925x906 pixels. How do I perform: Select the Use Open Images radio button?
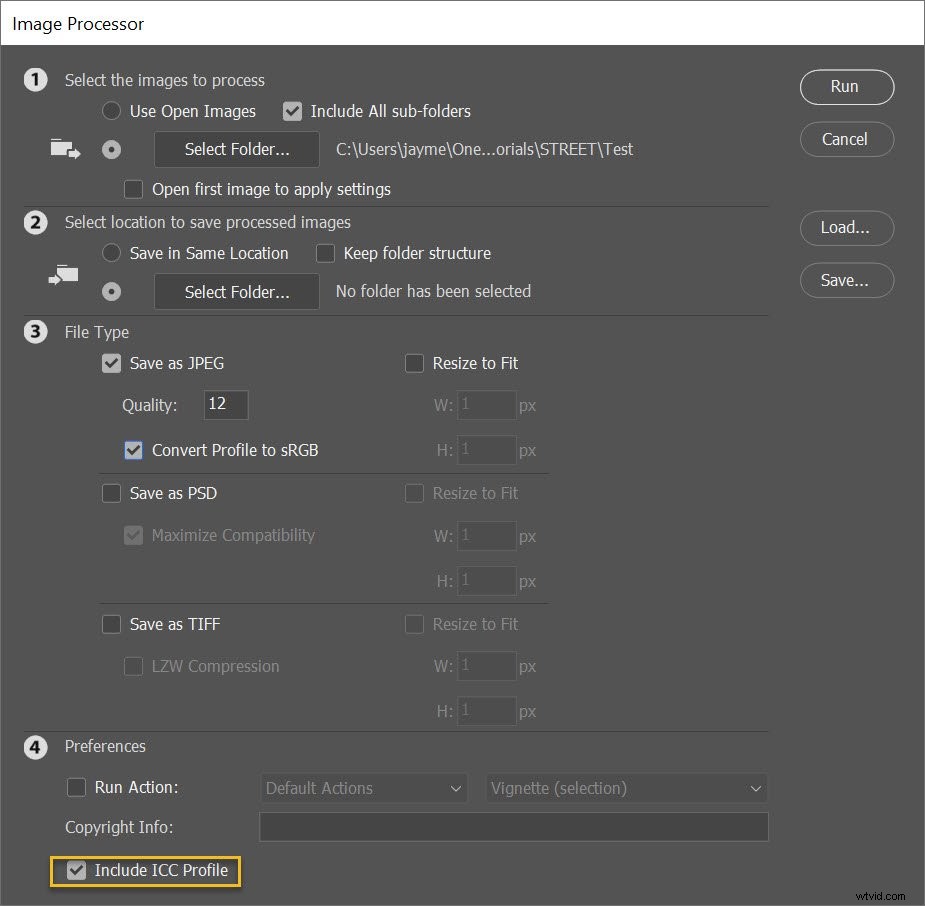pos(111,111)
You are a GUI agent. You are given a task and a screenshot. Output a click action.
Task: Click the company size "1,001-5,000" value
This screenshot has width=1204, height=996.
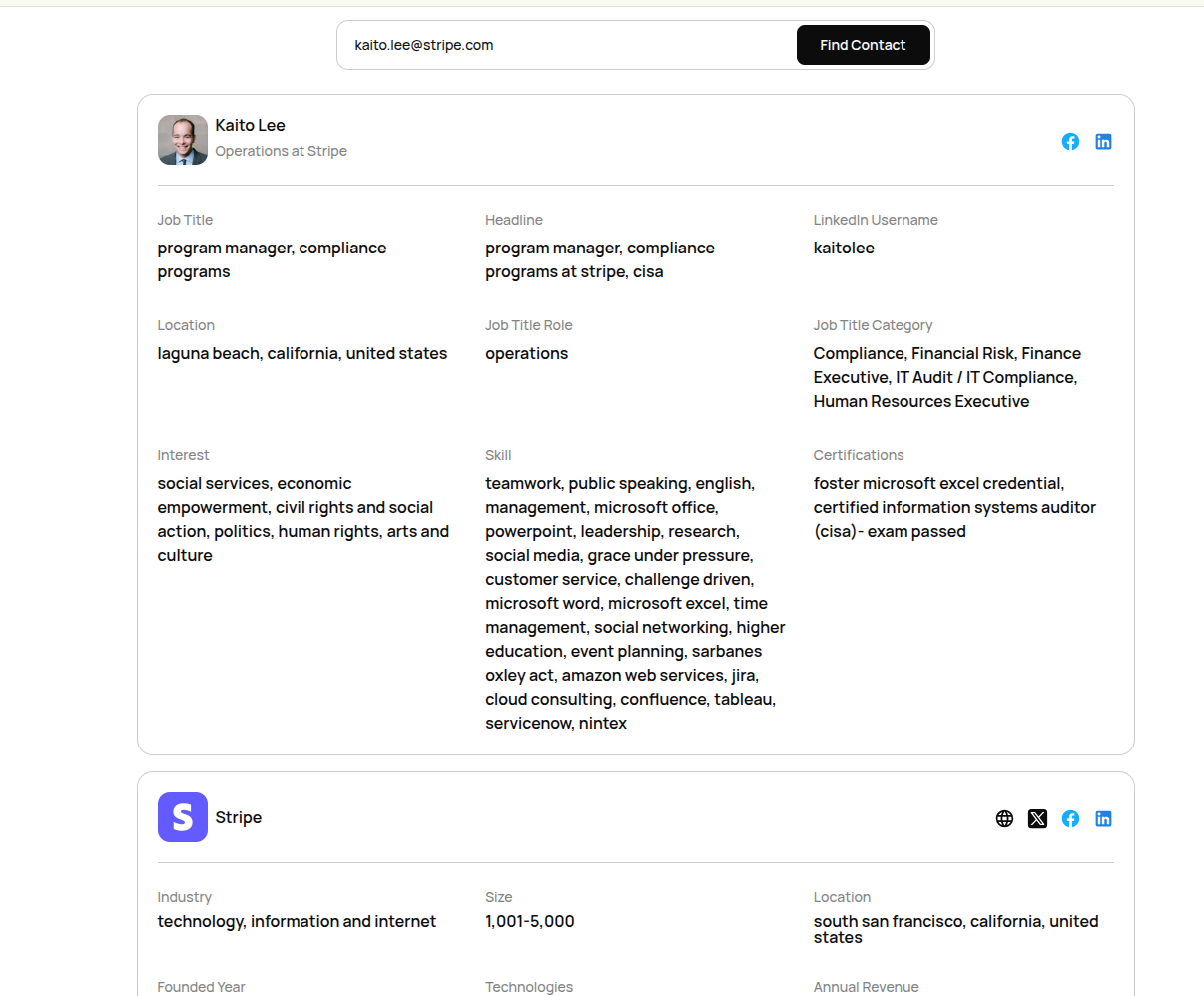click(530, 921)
※ ※ ※
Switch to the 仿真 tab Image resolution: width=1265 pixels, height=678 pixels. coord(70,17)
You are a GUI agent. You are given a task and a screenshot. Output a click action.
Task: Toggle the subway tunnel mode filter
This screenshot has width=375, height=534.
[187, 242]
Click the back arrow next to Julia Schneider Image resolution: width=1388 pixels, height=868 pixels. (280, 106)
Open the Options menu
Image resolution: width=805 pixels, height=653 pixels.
※ ※ ※
THE TASK> Set down only the lines above that fall between the line holding "Click the back" and the line holding "Image resolution: width=805", inclusive, keeping each exact.

RESULT BELOW>
Click the back arrow next to Julia Schneider Image resolution: width=1388 pixels, height=868 pixels. (280, 106)
Open the Options menu
Image resolution: width=805 pixels, height=653 pixels.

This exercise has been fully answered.